Claude Miller’s fantastically well paced movie handles dark psychological themes with a rare lightness of touch. Mortelle Randonée was based on the novel Eye of the Beholder, written by American Marc Behm, whose best known credit is as the screenwriter of the Beatles movie Help! (1965). Behm developed a fascination with French culture after being stationed there as a G.I., making it somewhat fitting his work found a more appreciative audience in his adopted country than in the land of his birth. Alongside an early biopic of singer Edith Piaf, his screenwriting credits include the intriguingly offbeat Someone Behind the Door (1972) and the atypically strong Bert I. Gordon thriller The Mad Bomber (1974), while Eye of the Beholder spawned a disastrous Hollywood remake starring Ewan McGregor and Ashley Judd.
Aside from the remake, Miller’s film shares certain thematic parallels with Black Widow (1987), which in spite of pairing Theresa Russell as the calculating murderess with Debra Winger as the obsessed F.B.I. agent, was an altogether more conventional affair. Black Widow in turn went on to spawn legions of erotic thrillers throughout the Nineties whose overwrought approach only underlines the uniqueness of Miller’s movie. Part thriller, part psychodrama, part pitch black comedy. Its dry comic tone signalled in an early scene where Beauvoir spies a thief breaking into the car owned by his bitchy boss (Geneviève Page) and does nothing.

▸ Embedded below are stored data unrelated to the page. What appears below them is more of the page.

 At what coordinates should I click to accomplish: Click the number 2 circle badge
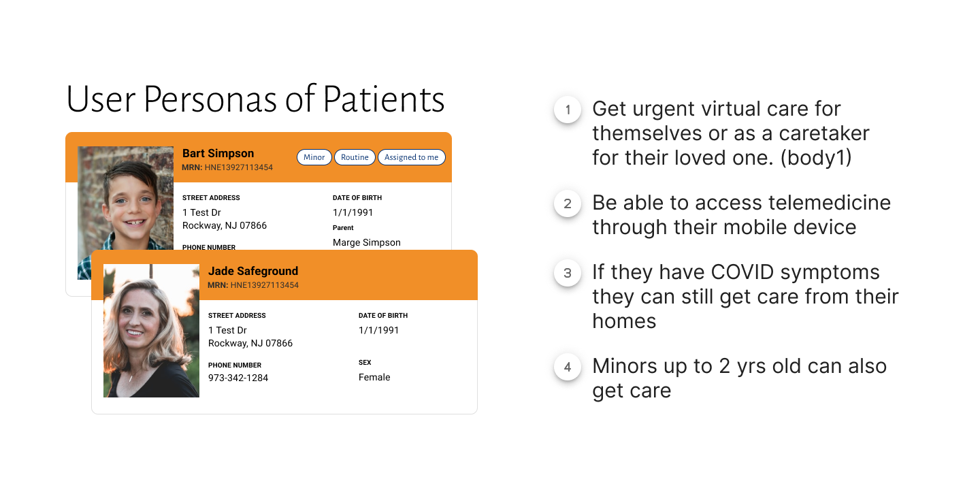(568, 203)
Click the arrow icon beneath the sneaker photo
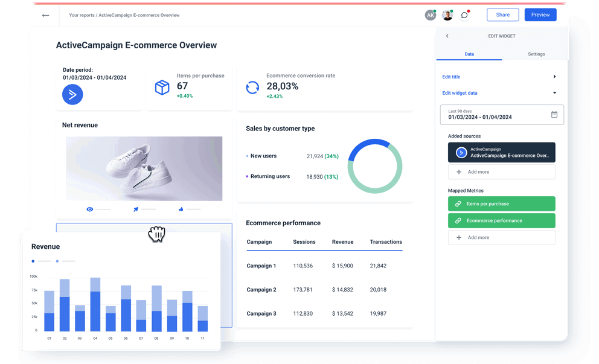The width and height of the screenshot is (599, 364). (135, 209)
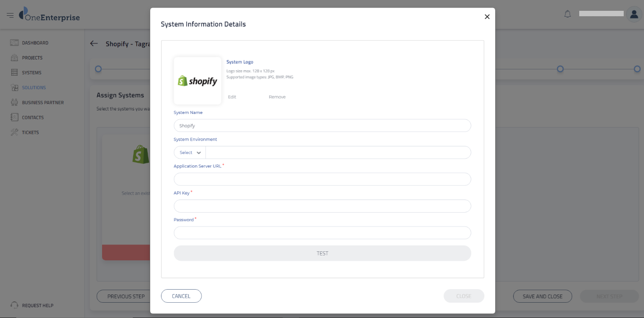
Task: Click inside the API Key field
Action: (x=322, y=206)
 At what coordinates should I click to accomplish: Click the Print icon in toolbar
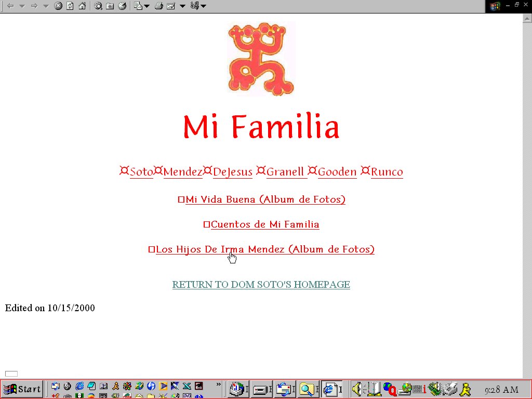[x=159, y=6]
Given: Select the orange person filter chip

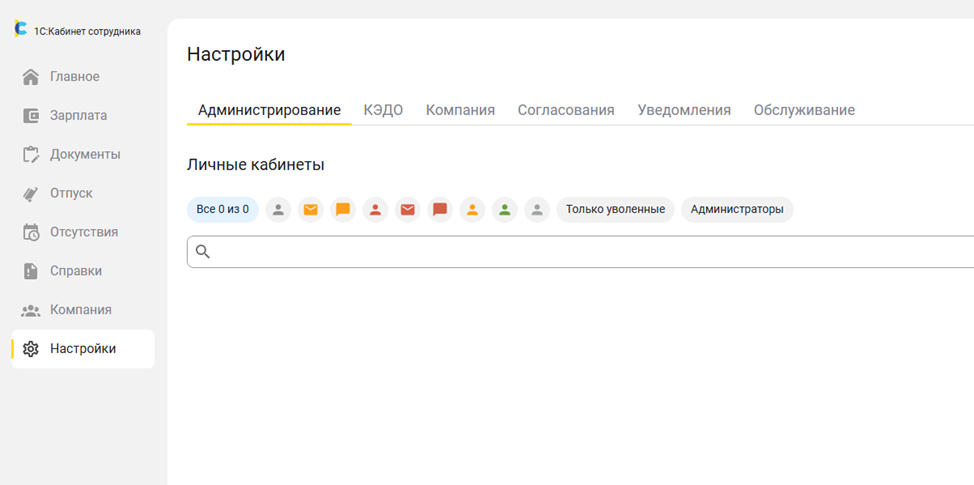Looking at the screenshot, I should point(473,210).
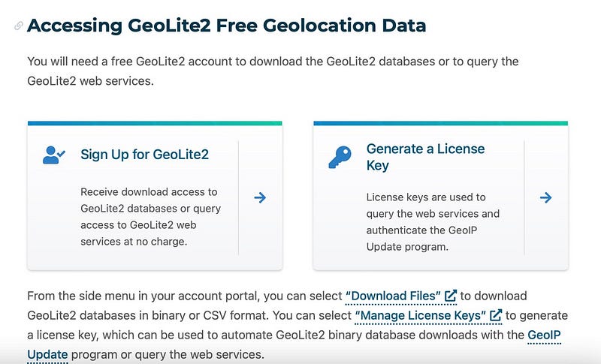
Task: Click external link icon after Manage License Keys
Action: pos(496,315)
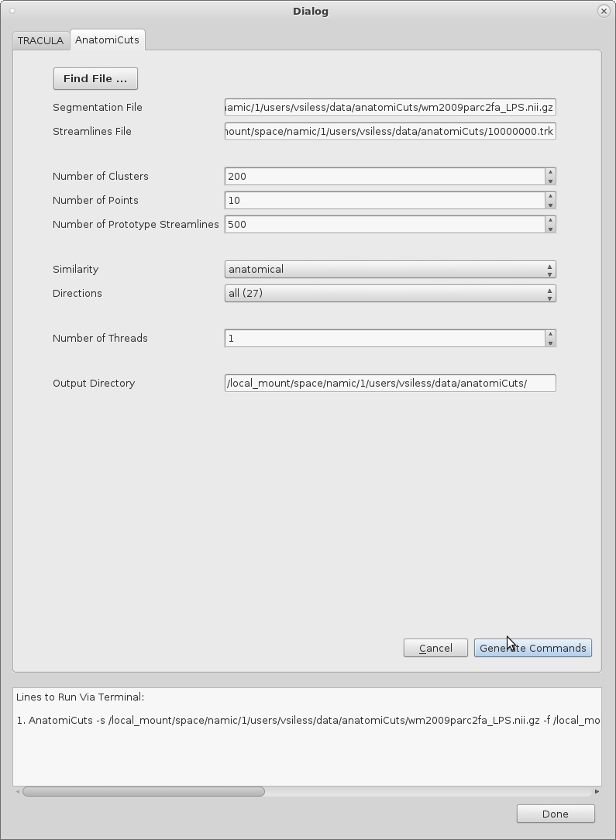Decrease Number of Clusters with down arrow

coord(550,181)
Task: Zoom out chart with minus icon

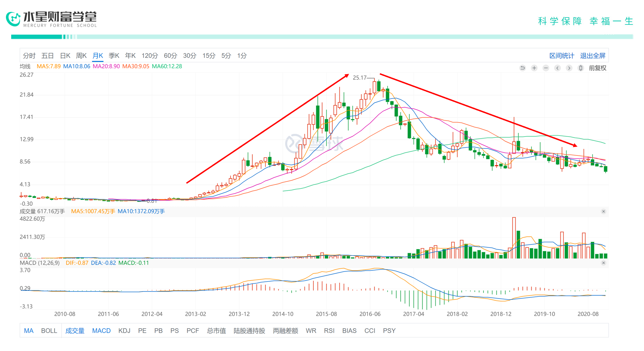Action: pyautogui.click(x=546, y=68)
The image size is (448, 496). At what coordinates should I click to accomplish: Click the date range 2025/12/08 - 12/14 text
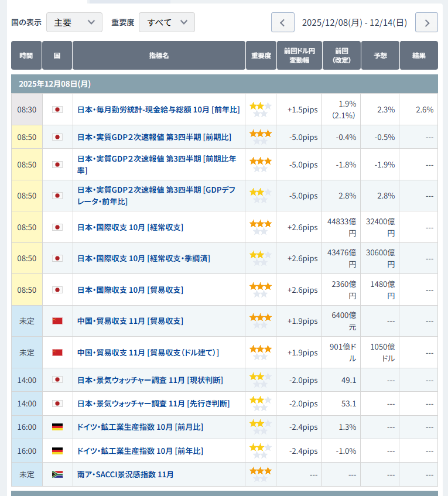coord(354,23)
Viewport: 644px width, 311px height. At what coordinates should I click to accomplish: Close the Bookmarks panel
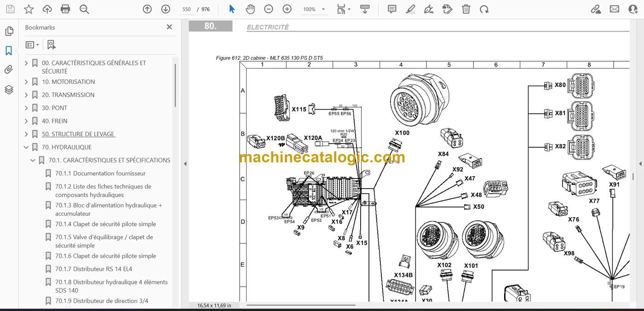tap(169, 27)
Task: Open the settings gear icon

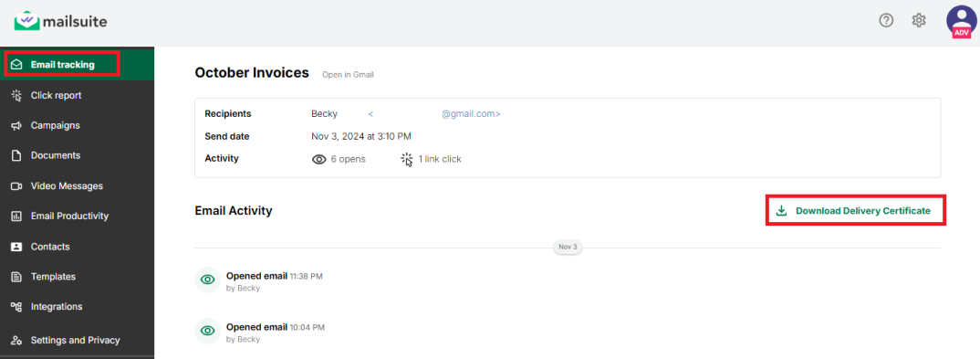Action: pos(918,21)
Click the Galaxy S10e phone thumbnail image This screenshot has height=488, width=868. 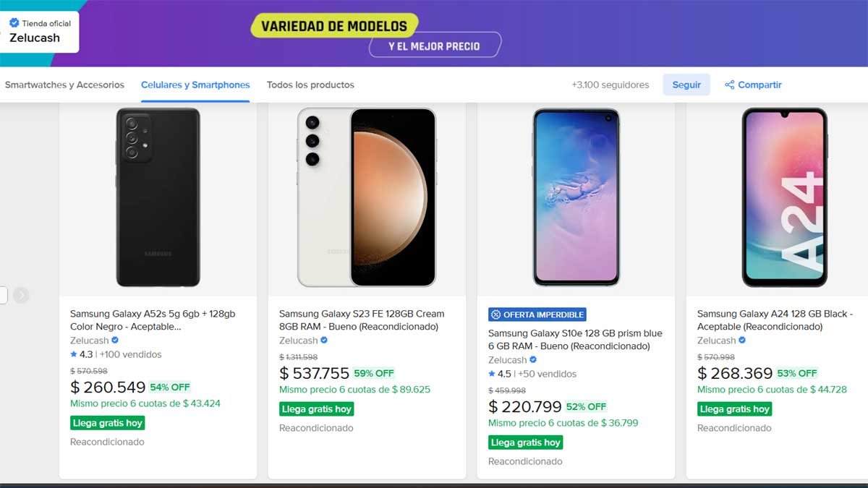coord(575,195)
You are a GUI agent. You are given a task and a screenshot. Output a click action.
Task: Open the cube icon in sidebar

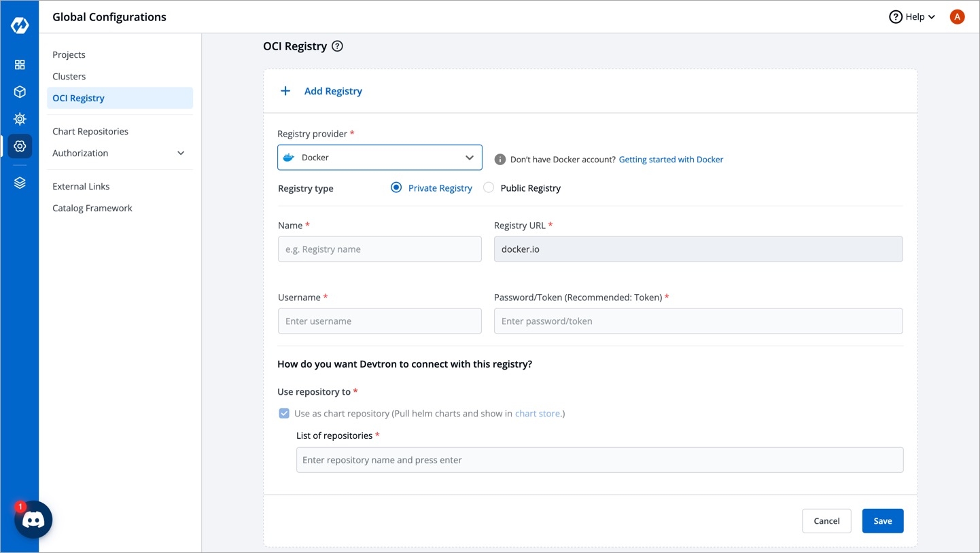click(x=20, y=92)
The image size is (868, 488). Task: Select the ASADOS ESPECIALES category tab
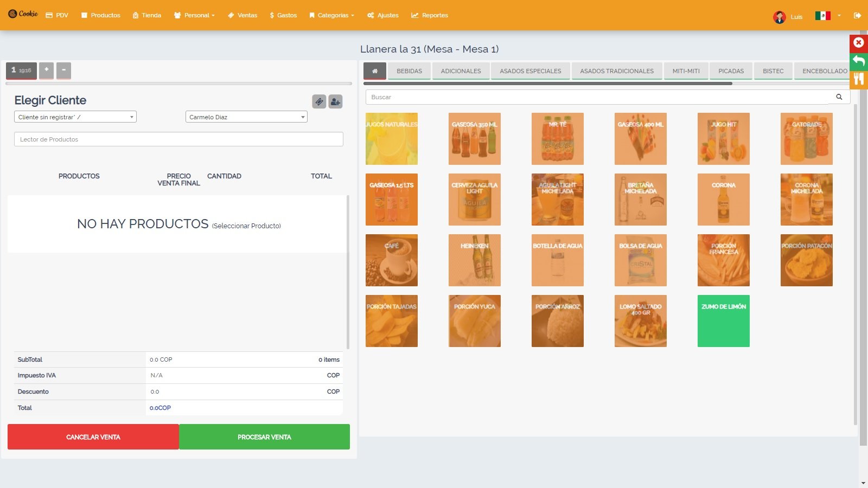530,71
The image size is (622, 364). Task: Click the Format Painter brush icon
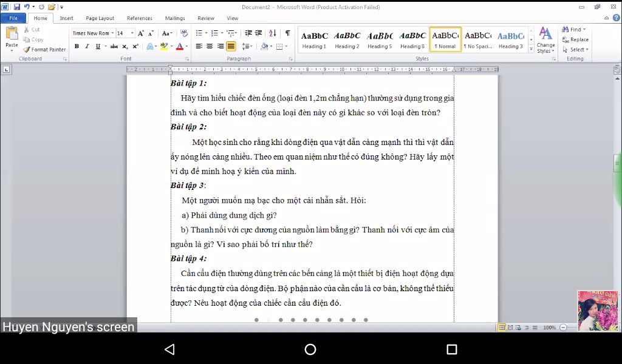27,50
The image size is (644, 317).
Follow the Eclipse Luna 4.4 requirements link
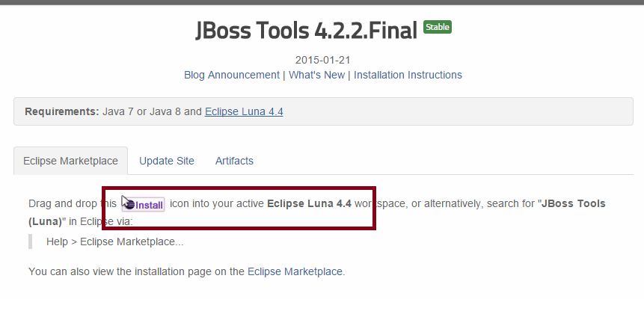tap(244, 111)
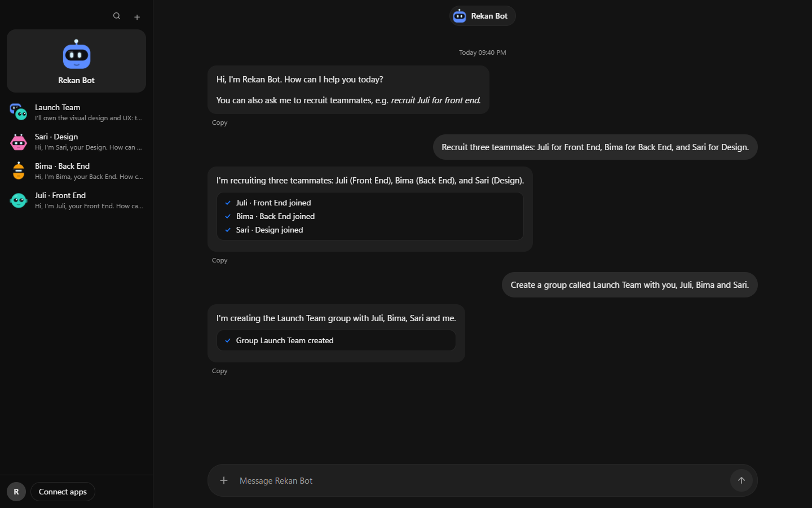Viewport: 812px width, 508px height.
Task: Click the attachment plus in message box
Action: pyautogui.click(x=224, y=480)
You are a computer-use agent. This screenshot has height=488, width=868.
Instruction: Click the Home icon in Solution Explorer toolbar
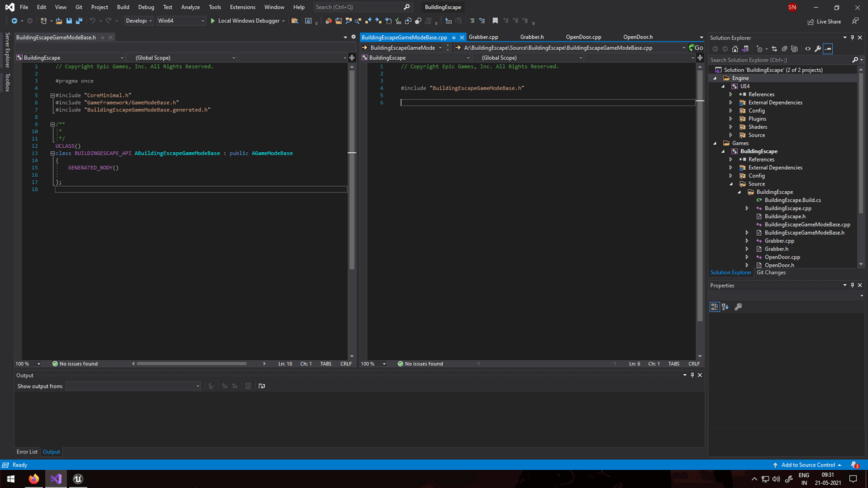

Beauvoir’s voyeuristic obsession is driven by paternal love rather than erotic lust. The plot hinges on the poignant notion that two lost and lonely souls share a spiritual connection on some subliminal level. It neatly subverts that feeling many of us have had at some time or another, that lost loved one were watching over us like a guardian angel. The flipside to this idea is that Beauvoir may be as crazy as Catherine. When Catherine razors a lesbian admirer called Cora (Isabelle Ho) to death in a swimming pool and steals her identity, Beauvoir happily covers her crime, but when she has a chance at happiness with blind millionaire Ralph Forbes (Sami Frey), his intervention smacks of self-interest. Miller keeps things ambiguous. We never know whether this connection exists only in Beauvoir’s head. His meddling only drives Catherine to more desperate crimes, including bank robbery alongside her partner Betty (Dominique Frot). She finds herself being trailed by another duo: a scheming blackmailer (Guy Marchand) and his homely girlfriend (an unrecognisable Stéphane Audran), forcing Beauvoir to intervene once again in a warped attempt to set things right.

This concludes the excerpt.